The polarized ionic liquids (ILs) could generate intense electric fields on the surface of solid-state materials and create functional defects by ion migration within them, resulting in phase transitions of metal–insulator or paramagnet–ferromagnet, etc. Such a strong electric field even provides an opportunity for the control of spin ordering in antiferromagnetic (AFM) crystal which is difficult to be manipulated due to the strong exchange coupling between antiparallel spins in the whole bulk. Here we find that the ferromagnetic SrCoO₃ of 40 nm could be transformed to AFM SrCoO_2.5 with ordered oxygen vacancy planes either vertical (V-SrCoO_2.5) or parallel (P-SrCoO_2.5) to the surface by IL gating. The spin Hall magnetoresistances suggest that the AFM easy axes of V- and P-SrCoO_2.5 are along [010] and , respectively. The orientations of gating induced oxygen vacancy planes are related to the oxygen framework rotation in the parent SrCoO₃ and could be controlled by the strain engineering. Our results not only supply a novel way to manipulate the AFM spins by creating functional ordered defects, but also reveal the effect of oxygen framework rotation on the formation of oxygen vacancies under ionic liquid gating.

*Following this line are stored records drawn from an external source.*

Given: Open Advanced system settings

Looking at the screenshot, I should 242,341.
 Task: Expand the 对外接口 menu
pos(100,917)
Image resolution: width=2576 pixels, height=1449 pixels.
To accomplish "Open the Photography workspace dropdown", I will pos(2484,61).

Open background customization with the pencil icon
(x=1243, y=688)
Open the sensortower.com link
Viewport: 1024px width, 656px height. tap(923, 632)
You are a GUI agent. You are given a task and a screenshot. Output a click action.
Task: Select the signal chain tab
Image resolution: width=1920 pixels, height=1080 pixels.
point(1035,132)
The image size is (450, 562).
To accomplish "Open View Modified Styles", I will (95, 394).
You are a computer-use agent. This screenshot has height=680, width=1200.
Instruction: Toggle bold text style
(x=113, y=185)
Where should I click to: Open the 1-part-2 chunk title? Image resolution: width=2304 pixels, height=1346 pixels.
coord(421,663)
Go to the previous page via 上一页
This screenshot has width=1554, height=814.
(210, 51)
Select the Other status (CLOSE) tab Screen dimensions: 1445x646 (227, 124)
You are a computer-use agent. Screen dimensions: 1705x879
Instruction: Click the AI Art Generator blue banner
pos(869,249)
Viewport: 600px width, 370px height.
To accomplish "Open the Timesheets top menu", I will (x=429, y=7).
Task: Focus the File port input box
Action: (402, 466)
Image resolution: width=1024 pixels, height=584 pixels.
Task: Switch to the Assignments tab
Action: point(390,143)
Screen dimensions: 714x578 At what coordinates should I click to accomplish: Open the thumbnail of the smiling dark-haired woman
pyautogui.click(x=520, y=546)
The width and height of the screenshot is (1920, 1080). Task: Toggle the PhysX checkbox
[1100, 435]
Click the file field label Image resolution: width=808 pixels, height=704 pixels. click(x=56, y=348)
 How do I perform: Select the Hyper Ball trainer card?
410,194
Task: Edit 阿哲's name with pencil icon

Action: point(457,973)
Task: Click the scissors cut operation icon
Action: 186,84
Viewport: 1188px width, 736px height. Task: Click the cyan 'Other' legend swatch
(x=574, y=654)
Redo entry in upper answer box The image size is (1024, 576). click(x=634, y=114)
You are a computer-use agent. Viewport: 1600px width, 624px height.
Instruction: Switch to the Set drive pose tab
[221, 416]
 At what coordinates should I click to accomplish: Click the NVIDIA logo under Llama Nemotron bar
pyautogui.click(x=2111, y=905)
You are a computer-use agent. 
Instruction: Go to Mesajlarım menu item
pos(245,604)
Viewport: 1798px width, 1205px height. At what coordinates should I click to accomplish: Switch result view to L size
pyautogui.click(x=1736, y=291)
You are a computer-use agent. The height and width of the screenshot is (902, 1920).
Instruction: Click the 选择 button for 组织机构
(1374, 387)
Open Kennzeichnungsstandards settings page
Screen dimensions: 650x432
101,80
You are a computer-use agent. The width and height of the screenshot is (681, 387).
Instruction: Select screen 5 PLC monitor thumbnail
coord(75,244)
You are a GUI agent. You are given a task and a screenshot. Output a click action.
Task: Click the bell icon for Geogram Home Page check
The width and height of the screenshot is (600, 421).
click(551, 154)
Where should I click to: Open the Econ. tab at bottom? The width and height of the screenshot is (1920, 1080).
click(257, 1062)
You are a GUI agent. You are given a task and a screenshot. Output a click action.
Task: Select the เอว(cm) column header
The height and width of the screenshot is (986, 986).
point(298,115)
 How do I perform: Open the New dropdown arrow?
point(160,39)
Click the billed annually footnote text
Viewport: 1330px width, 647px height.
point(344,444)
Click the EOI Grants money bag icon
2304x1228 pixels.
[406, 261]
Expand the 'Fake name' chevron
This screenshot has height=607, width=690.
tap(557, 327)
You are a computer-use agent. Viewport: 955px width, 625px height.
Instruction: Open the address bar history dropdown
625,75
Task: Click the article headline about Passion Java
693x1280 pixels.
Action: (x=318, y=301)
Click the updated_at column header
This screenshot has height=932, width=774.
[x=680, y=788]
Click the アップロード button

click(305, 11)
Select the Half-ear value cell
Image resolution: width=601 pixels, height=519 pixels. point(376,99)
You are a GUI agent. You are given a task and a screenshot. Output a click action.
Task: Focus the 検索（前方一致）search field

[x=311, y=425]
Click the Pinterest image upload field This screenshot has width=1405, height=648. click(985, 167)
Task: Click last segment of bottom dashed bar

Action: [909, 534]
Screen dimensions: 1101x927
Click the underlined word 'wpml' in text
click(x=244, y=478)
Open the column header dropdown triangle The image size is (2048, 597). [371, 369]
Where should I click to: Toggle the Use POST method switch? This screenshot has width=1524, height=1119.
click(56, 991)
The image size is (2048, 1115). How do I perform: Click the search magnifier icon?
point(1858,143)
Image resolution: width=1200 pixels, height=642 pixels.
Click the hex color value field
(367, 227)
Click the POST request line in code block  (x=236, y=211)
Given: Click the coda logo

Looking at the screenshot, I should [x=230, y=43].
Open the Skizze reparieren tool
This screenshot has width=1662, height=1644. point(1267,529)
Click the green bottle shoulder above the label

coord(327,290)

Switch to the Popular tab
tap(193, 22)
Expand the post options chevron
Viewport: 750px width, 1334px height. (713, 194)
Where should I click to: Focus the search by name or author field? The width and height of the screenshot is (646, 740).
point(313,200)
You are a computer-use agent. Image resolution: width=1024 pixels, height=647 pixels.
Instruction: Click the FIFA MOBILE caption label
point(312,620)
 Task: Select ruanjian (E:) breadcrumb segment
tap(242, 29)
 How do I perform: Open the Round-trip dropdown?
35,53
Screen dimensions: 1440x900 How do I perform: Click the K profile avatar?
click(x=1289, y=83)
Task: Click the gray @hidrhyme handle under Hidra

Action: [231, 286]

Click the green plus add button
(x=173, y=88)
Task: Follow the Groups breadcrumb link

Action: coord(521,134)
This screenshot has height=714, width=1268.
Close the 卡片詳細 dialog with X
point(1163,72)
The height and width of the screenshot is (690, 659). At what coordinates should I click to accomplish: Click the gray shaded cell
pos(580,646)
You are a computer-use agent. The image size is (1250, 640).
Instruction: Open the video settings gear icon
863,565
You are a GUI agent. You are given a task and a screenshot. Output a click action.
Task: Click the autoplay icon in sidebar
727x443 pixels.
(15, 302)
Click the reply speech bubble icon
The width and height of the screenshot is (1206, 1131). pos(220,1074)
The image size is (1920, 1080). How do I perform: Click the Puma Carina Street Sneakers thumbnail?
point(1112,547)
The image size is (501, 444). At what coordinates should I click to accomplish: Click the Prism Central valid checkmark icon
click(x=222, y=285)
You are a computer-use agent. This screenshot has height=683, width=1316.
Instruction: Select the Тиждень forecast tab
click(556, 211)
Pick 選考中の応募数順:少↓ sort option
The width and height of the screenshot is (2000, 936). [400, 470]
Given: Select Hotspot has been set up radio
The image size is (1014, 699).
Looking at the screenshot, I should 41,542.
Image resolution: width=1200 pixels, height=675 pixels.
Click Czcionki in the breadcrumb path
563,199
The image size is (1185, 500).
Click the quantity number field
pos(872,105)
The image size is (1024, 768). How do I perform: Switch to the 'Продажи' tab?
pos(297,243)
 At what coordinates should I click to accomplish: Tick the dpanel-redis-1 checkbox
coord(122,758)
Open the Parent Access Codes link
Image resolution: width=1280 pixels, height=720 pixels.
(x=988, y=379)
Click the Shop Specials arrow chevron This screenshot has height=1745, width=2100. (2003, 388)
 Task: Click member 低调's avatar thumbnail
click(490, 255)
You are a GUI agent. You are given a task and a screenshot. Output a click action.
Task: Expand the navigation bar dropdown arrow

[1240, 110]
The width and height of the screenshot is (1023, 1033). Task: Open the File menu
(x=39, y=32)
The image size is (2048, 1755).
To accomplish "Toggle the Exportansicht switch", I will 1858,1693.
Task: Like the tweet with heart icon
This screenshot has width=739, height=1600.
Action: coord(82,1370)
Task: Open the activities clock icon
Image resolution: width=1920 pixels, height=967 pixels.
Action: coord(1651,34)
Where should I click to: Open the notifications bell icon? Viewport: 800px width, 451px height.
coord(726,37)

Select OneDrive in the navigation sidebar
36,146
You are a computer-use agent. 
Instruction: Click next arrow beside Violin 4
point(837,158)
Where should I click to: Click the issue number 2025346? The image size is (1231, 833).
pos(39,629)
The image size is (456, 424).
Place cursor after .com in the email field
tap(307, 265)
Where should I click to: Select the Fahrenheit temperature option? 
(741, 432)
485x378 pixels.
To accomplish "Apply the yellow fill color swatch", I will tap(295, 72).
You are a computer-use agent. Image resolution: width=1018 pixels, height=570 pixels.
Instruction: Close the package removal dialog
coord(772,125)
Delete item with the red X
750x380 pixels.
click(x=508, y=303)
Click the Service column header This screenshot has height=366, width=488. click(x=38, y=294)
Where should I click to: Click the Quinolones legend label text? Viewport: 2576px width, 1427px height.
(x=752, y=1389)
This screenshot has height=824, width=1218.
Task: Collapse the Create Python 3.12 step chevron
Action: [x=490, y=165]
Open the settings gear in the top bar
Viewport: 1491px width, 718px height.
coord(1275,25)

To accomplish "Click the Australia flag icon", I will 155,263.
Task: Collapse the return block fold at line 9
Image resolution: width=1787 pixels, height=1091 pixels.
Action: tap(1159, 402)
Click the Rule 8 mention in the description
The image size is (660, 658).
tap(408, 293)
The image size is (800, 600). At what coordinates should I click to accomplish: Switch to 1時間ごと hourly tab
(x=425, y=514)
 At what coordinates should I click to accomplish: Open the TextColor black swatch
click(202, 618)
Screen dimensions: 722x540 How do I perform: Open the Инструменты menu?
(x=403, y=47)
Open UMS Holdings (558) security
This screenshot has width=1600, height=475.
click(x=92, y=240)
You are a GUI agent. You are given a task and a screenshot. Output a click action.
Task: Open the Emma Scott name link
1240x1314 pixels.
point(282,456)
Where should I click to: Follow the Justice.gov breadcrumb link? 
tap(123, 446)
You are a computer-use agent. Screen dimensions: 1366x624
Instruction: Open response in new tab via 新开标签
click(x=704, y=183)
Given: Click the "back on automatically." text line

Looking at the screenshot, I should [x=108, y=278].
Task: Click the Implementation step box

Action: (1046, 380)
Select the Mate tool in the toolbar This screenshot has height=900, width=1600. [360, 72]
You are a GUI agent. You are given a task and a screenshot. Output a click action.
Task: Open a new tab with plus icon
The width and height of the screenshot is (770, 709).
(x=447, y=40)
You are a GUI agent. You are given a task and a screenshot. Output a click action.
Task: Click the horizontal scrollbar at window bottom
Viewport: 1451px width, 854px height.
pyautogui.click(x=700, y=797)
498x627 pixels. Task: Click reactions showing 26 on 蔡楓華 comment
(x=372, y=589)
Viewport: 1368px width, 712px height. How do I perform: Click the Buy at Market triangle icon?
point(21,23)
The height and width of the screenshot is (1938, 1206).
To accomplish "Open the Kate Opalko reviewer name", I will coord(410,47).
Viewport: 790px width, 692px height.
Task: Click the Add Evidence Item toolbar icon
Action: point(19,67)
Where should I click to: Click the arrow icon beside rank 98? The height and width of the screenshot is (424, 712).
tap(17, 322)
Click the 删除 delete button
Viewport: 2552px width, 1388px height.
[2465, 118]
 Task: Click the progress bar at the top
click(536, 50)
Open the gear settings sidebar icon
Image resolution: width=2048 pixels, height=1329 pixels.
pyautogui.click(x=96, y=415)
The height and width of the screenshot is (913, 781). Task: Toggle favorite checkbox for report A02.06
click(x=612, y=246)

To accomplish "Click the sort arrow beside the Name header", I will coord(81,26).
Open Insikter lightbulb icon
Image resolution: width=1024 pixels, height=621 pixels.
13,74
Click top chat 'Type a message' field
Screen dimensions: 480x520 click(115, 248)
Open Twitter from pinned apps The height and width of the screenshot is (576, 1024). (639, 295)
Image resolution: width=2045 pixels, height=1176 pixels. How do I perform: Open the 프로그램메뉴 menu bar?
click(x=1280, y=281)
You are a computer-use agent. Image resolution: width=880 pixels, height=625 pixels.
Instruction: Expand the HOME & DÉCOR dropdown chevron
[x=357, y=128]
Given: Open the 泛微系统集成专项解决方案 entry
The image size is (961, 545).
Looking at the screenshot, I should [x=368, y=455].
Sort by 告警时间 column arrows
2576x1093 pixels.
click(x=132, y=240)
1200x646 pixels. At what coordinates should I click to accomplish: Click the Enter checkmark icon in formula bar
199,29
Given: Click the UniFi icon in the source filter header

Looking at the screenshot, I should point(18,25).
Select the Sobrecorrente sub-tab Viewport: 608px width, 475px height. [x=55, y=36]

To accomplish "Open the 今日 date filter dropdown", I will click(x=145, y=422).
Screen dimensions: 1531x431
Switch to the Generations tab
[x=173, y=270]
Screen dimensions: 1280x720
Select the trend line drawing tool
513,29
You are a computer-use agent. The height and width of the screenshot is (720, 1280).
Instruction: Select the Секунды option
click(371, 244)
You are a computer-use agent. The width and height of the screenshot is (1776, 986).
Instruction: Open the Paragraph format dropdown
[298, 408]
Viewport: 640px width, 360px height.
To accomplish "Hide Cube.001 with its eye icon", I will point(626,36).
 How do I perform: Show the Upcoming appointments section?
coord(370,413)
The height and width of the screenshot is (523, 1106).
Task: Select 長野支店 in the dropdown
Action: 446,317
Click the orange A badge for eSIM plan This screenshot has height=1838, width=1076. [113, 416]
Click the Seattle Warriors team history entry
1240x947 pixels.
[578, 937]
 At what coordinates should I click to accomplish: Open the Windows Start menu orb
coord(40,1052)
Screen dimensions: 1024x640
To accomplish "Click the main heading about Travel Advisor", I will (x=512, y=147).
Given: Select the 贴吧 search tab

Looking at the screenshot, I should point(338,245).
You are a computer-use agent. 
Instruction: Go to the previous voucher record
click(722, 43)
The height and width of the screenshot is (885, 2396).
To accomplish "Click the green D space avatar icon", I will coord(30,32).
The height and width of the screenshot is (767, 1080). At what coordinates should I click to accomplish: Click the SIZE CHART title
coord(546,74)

极化离子液体（ILs）可以在固态材料表面产生强电场，并通过其中的离子迁移产生功能缺陷，导致金属-绝缘体或顺磁体-铁磁体等相变。如此强的电场甚至为控制反铁磁（AFM）晶体中的自旋排序提供了机会，由于整个体中反平行自旋之间的强交换耦合而难以操纵。在这里，我们发现 40 nm 的铁磁性 SrCoO ₃可以转化为 AFM SrCoO _2.5，具有垂直（V-SrCoO _2.5）或平行（P-SrCoO _{2.5 ）的有序氧空位面}) 通过 IL 门控到表面。自旋霍尔磁阻表明 V- 和 P-SrCoO _2.5的 AFM 易轴分别沿着 [010] 和。门控诱导氧空位面的取向与母体SrCoO ₃中的氧骨架旋转有关，并且可以通过应变工程来控制。我们的结果不仅提供了一种通过产生功能有序缺陷来操纵 AFM 自旋的新方法，而且还揭示了氧骨架旋转对离子液体门控下氧空位形成的影响。